Entries in a dataset:
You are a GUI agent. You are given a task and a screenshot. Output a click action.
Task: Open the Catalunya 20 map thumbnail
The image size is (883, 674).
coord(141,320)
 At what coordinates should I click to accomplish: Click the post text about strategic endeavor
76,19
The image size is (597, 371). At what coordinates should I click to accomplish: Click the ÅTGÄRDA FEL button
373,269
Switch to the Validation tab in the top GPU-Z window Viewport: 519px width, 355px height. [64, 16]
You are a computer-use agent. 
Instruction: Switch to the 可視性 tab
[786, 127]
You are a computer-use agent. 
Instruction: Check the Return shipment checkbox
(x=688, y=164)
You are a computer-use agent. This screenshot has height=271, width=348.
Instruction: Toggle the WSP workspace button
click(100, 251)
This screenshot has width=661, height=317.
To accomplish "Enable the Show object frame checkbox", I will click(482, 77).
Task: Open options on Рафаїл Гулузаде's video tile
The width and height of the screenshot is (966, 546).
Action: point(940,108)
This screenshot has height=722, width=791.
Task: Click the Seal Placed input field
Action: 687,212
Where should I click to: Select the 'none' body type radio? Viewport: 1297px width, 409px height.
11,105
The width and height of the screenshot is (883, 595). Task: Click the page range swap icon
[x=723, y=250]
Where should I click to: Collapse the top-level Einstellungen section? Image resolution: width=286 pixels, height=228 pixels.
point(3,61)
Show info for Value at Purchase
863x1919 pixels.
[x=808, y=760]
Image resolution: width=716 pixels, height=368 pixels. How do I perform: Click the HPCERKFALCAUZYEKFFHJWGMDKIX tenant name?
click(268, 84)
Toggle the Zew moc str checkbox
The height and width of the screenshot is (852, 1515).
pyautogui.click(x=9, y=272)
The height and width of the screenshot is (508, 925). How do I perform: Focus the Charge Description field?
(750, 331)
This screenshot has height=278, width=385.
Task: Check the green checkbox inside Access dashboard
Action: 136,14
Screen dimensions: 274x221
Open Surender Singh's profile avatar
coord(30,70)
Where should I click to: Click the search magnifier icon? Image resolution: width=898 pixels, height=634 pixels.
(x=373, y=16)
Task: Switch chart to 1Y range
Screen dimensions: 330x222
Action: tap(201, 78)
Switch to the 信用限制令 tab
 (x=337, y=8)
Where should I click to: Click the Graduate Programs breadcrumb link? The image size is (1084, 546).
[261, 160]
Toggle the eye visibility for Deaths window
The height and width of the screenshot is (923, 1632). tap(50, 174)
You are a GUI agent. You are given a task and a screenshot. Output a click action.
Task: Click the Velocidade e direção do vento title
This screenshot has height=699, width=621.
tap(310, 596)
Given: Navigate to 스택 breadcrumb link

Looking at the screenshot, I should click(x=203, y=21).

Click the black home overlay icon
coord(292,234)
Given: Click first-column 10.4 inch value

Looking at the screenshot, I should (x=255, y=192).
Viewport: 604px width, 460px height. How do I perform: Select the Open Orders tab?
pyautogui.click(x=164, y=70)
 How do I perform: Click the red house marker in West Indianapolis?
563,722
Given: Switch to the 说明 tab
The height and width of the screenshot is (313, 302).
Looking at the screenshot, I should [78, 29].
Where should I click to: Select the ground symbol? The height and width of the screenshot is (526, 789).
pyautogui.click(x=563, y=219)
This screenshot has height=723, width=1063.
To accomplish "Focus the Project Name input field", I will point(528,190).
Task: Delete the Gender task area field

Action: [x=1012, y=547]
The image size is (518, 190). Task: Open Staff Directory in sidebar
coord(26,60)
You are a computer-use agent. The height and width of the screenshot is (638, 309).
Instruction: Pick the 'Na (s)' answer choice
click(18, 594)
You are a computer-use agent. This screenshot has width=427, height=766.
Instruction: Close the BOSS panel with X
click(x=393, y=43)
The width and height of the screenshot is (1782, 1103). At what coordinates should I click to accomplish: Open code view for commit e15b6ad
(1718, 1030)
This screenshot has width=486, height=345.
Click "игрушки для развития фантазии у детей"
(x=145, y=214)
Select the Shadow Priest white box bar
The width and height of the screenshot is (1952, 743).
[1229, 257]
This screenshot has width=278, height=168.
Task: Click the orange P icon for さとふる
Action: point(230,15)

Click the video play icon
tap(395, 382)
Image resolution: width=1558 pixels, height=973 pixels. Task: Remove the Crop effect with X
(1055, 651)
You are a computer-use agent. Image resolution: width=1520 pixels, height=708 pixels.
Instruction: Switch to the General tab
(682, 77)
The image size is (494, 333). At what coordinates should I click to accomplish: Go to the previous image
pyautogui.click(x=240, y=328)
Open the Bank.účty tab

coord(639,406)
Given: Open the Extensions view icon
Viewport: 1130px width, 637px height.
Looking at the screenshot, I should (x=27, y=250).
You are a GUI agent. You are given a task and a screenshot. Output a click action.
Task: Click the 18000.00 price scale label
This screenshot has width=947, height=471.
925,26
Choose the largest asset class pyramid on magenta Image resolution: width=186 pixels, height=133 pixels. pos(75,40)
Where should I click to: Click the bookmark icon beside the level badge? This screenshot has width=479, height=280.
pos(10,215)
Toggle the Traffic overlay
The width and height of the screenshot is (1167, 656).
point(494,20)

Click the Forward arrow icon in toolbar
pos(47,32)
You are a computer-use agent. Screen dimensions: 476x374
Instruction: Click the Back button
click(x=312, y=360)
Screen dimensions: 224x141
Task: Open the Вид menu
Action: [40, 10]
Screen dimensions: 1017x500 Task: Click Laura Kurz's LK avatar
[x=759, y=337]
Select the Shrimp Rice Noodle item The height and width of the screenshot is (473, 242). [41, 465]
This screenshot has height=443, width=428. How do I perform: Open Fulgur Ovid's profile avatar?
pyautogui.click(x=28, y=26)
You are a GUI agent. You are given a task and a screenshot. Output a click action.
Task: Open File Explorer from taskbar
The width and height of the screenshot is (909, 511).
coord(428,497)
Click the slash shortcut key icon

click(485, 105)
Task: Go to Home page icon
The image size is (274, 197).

_Challenge:_
Please write out all the entries above again, swapping "computer-use agent" for "desktop agent" everywhere it appears and keeping everything else the same.

_Solved exercise:_
You are a GUI agent. You are given a task and a screenshot. Output a click action.
Task: Open the Catalunya 20 map thumbnail
The image size is (883, 674).
coord(141,320)
 At what coordinates should I click to accomplish: Click the post text about strategic endeavor
76,19
The image size is (597, 371). At what coordinates should I click to accomplish: Click the ÅTGÄRDA FEL button
373,269
Switch to the Validation tab in the top GPU-Z window Viewport: 519px width, 355px height. [64, 16]
You are a desktop agent. 
Instruction: Switch to the 可視性 tab
[786, 127]
You are a desktop agent. 
Instruction: Check the Return shipment checkbox
(x=688, y=164)
You are a desktop agent. This screenshot has height=271, width=348.
Instruction: Toggle the WSP workspace button
click(100, 251)
This screenshot has width=661, height=317.
To accomplish "Enable the Show object frame checkbox", I will click(482, 77).
Task: Open options on Рафаїл Гулузаде's video tile
The width and height of the screenshot is (966, 546).
Action: point(940,108)
This screenshot has height=722, width=791.
Task: Click the Seal Placed input field
Action: 687,212
Where should I click to: Select the 'none' body type radio? Viewport: 1297px width, 409px height.
11,105
The width and height of the screenshot is (883, 595). Task: Click the page range swap icon
[x=723, y=250]
Where should I click to: Collapse the top-level Einstellungen section? Image resolution: width=286 pixels, height=228 pixels.
point(3,61)
Show info for Value at Purchase
863x1919 pixels.
[x=808, y=760]
Image resolution: width=716 pixels, height=368 pixels. How do I perform: Click the HPCERKFALCAUZYEKFFHJWGMDKIX tenant name?
click(268, 84)
Toggle the Zew moc str checkbox
The height and width of the screenshot is (852, 1515).
pyautogui.click(x=9, y=272)
The height and width of the screenshot is (508, 925). How do I perform: Focus the Charge Description field?
(750, 331)
This screenshot has height=278, width=385.
Task: Check the green checkbox inside Access dashboard
Action: 136,14
Screen dimensions: 274x221
Open Surender Singh's profile avatar
coord(30,70)
Where should I click to: Click the search magnifier icon? Image resolution: width=898 pixels, height=634 pixels.
(x=373, y=16)
Task: Switch chart to 1Y range
Screen dimensions: 330x222
Action: tap(201, 78)
Switch to the 信用限制令 tab
 (x=337, y=8)
Where should I click to: Click the Graduate Programs breadcrumb link? The image size is (1084, 546).
[261, 160]
Toggle the eye visibility for Deaths window
The height and width of the screenshot is (923, 1632). tap(50, 174)
You are a GUI agent. You are given a task and a screenshot. Output a click action.
Task: Click the Velocidade e direção do vento title
This screenshot has height=699, width=621.
tap(310, 596)
Given: Navigate to 스택 breadcrumb link

Looking at the screenshot, I should click(x=203, y=21).

Click the black home overlay icon
coord(292,234)
Given: Click first-column 10.4 inch value

Looking at the screenshot, I should (x=255, y=192).
Viewport: 604px width, 460px height. How do I perform: Select the Open Orders tab?
pyautogui.click(x=164, y=70)
 How do I perform: Click the red house marker in West Indianapolis?
563,722
Given: Switch to the 说明 tab
The height and width of the screenshot is (313, 302).
Looking at the screenshot, I should [78, 29].
Where should I click to: Select the ground symbol? The height and width of the screenshot is (526, 789).
pyautogui.click(x=563, y=219)
This screenshot has height=723, width=1063.
To accomplish "Focus the Project Name input field", I will point(528,190).
Task: Delete the Gender task area field

Action: [x=1012, y=547]
The image size is (518, 190). Task: Open Staff Directory in sidebar
coord(26,60)
You are a desktop agent. The height and width of the screenshot is (638, 309).
Instruction: Pick the 'Na (s)' answer choice
click(18, 594)
You are a desktop agent. This screenshot has width=427, height=766.
Instruction: Close the BOSS panel with X
click(x=393, y=43)
The width and height of the screenshot is (1782, 1103). At what coordinates should I click to accomplish: Open code view for commit e15b6ad
(1718, 1030)
This screenshot has width=486, height=345.
Click "игрушки для развития фантазии у детей"
(x=145, y=214)
Select the Shadow Priest white box bar
The width and height of the screenshot is (1952, 743).
[1229, 257]
This screenshot has width=278, height=168.
Task: Click the orange P icon for さとふる
Action: point(230,15)

Click the video play icon
tap(395, 382)
Image resolution: width=1558 pixels, height=973 pixels. Task: Remove the Crop effect with X
(1055, 651)
You are a desktop agent. Image resolution: width=1520 pixels, height=708 pixels.
Instruction: Switch to the General tab
(682, 77)
The image size is (494, 333). At what coordinates should I click to accomplish: Go to the previous image
pyautogui.click(x=240, y=328)
Open the Bank.účty tab

coord(639,406)
Given: Open the Extensions view icon
Viewport: 1130px width, 637px height.
Looking at the screenshot, I should (x=27, y=250).
You are a GUI agent. You are given a task and a screenshot. Output a click action.
Task: Click the 18000.00 price scale label
This screenshot has width=947, height=471.
925,26
Choose the largest asset class pyramid on magenta Image resolution: width=186 pixels, height=133 pixels. pos(75,40)
Where should I click to: Click the bookmark icon beside the level badge? This screenshot has width=479, height=280.
pos(10,215)
Toggle the Traffic overlay
The width and height of the screenshot is (1167, 656).
point(494,20)

Click the Forward arrow icon in toolbar
pos(47,32)
You are a desktop agent. Screen dimensions: 476x374
Instruction: Click the Back button
click(x=312, y=360)
Screen dimensions: 224x141
Task: Open the Вид menu
Action: [40, 10]
Screen dimensions: 1017x500 Task: Click Laura Kurz's LK avatar
[x=759, y=337]
Select the Shrimp Rice Noodle item The height and width of the screenshot is (473, 242). [41, 465]
This screenshot has height=443, width=428. How do I perform: Open Fulgur Ovid's profile avatar?
pyautogui.click(x=28, y=26)
You are a GUI agent. You are given a task and a screenshot. Output a click action.
Task: Open File Explorer from taskbar
The width and height of the screenshot is (909, 511).
coord(428,497)
Click the slash shortcut key icon

click(485, 105)
Task: Go to Home page icon
The image size is (274, 197).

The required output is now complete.